STUDY TEXT below:

The internet is a bad place. Its a cesspool of scams, porn and badly designed websites that are not usable at all. Then there are the people online the wierdos, the clingers, the stalkers, the hackers, the identity thiefs and people on orkut. If you thought those were the only dangerous things online that you had to protect your kids from, well think again. There is something far more hidious, despickable, revolting, disgusting, shocking, repugnant, distasteful, repulsive, nauseating (I know, Im good at adjectives), perturbing than anything you have ever seen or heard of before. its NAKED DOLLS KISSING AHHHHHHHHHHHHHHHHHHHHHHHHHHHHHHHHHHHHHHHHHHHHHHHHH SAVE US……………………..
Imagine you are firing up your laptop in the hall of your home with a bunch of ADULTS sitting behind you and something like the image above pops up on screen of your antivirus updating agent. Your train of thought in chronological order…
0.0000001 seconds after popup: The brain of a guy somehow percieves skin faster than nerve impulses can travel.
Cooooooool free porn!!!
0.0000002 seconds after popup: Vague humanoid shapes are percieved by the brain.

End of STUDY TEXT.
ENTRIES SUPPLIED below:

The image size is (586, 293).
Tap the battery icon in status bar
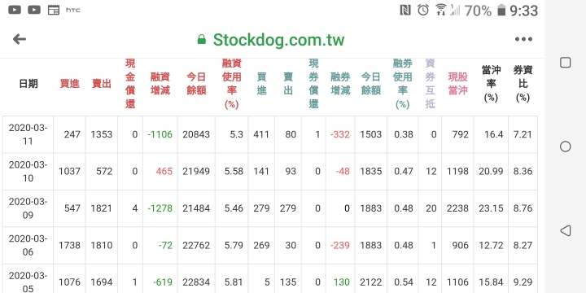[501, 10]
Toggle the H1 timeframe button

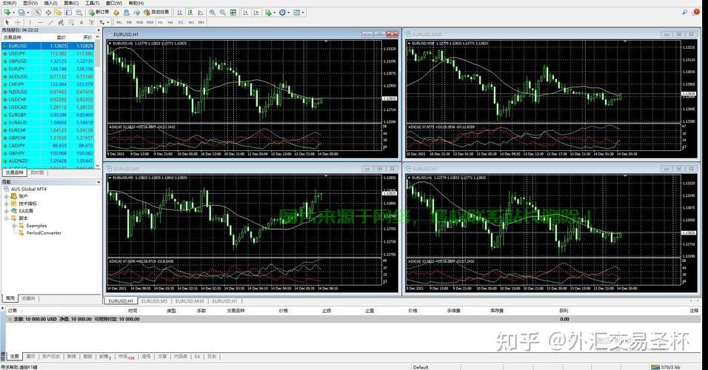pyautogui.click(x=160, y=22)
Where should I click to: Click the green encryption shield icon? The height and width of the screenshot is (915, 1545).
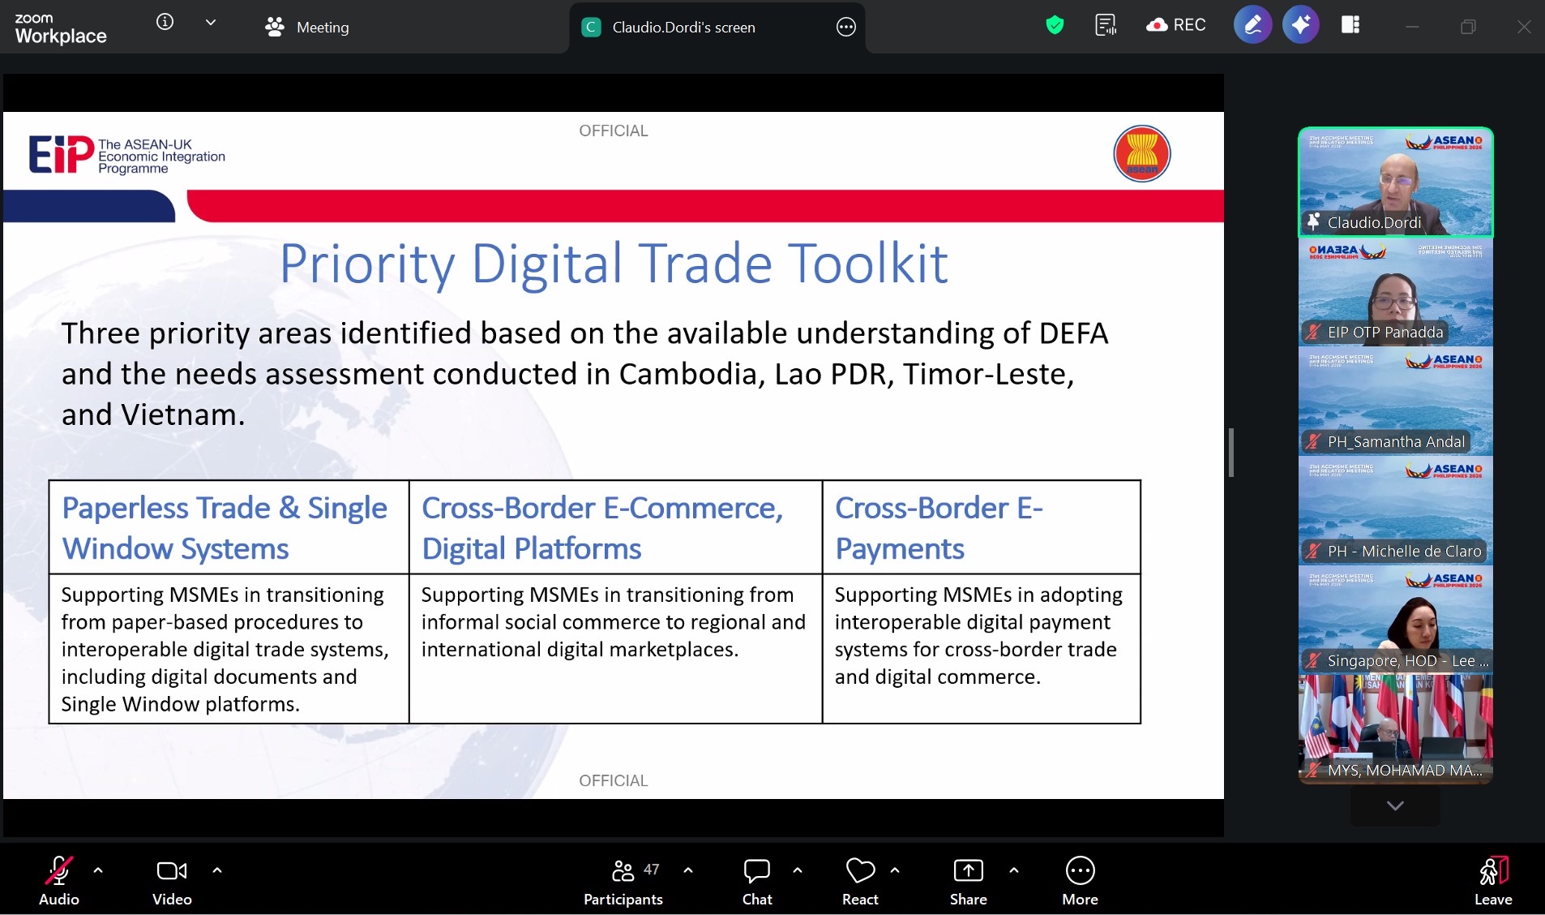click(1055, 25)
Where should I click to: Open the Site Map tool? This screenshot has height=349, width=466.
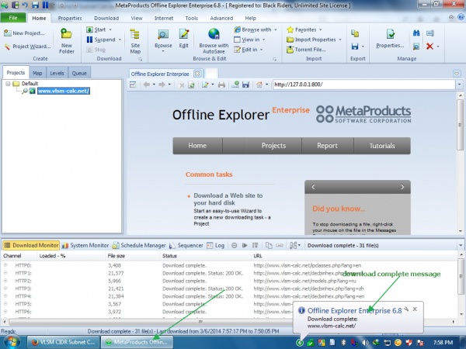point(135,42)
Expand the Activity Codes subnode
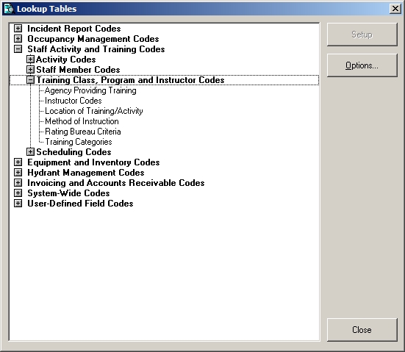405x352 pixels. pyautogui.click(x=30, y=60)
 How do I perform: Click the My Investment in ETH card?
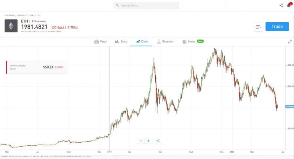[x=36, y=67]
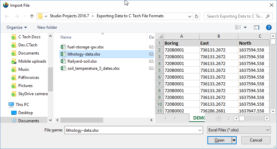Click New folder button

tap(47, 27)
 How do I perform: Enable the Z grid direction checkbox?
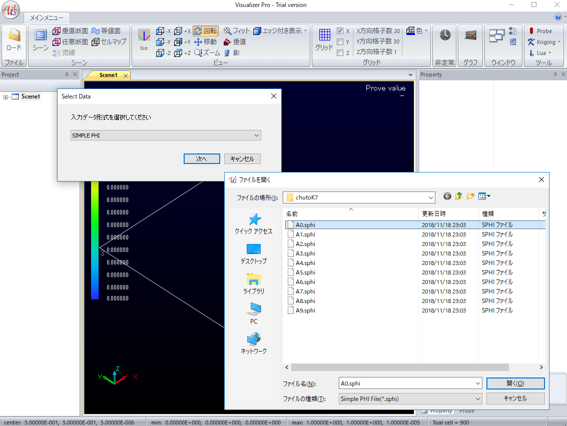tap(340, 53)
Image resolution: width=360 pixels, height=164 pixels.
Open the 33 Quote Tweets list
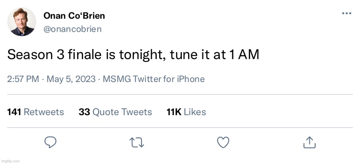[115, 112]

End of ENTRIES SUPPLIED.
ENTRIES SUPPLIED below:

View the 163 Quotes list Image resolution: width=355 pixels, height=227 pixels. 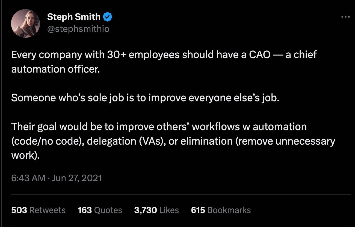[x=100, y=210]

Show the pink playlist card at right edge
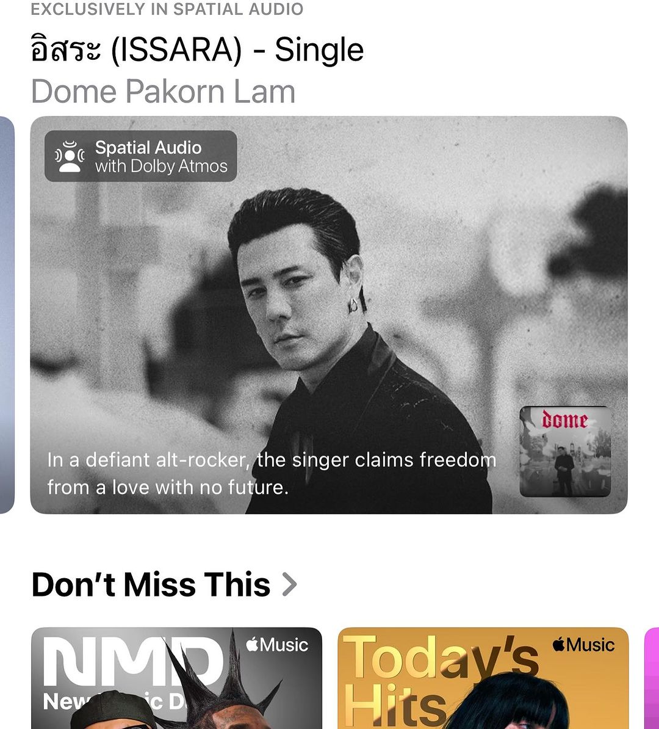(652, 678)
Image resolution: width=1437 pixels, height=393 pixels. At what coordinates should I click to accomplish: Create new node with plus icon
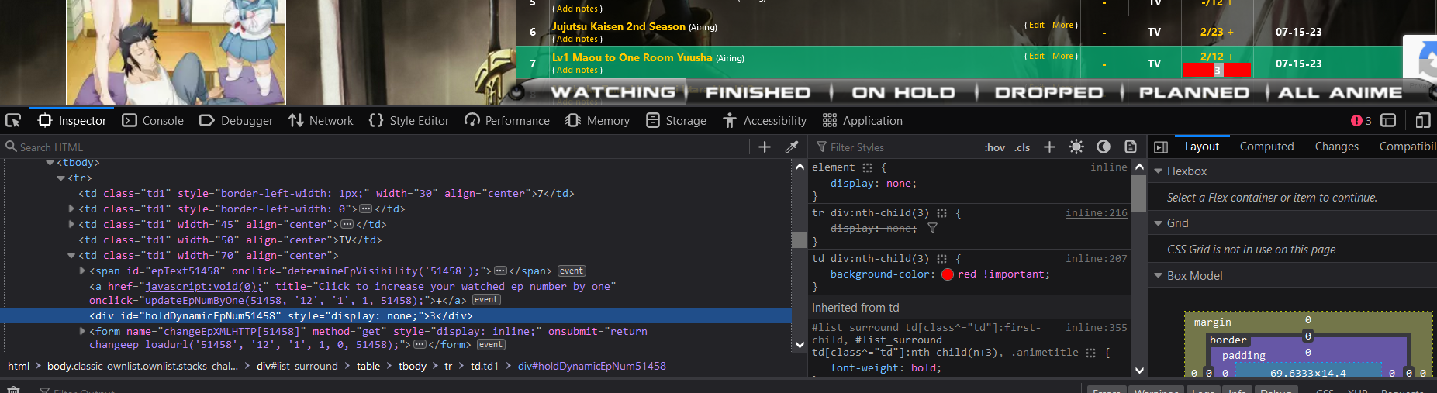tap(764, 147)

End of ENTRIES SUPPLIED.

# USING THE INFORMATION
A. Transcribe the post on internet dangers, everything from "Imagine you are" down to "Cooooooool free porn!!!".
B. Shorten the paragraph of the post on internet dangers that begins "The internet is a bad place," keeping its main facts.

# ANSWERS BY ITEM
A.
Imagine you are firing up your laptop in the hall of your home with a bunch of ADULTS sitting behind you and something like the image above pops up on screen of your antivirus updating agent. Your train of thought in chronological order…
0.0000001 seconds after popup: The brain of a guy somehow percieves skin faster than nerve impulses can travel.
Cooooooool free porn!!!

B. The internet is full of scams, porn and unusable websites. It is also full of troublesome people: weirdos, clingers, stalkers, hackers, identity thieves and people on Orkut. But there is something more repulsive than any of these that kids must be protected from: naked dolls kissing.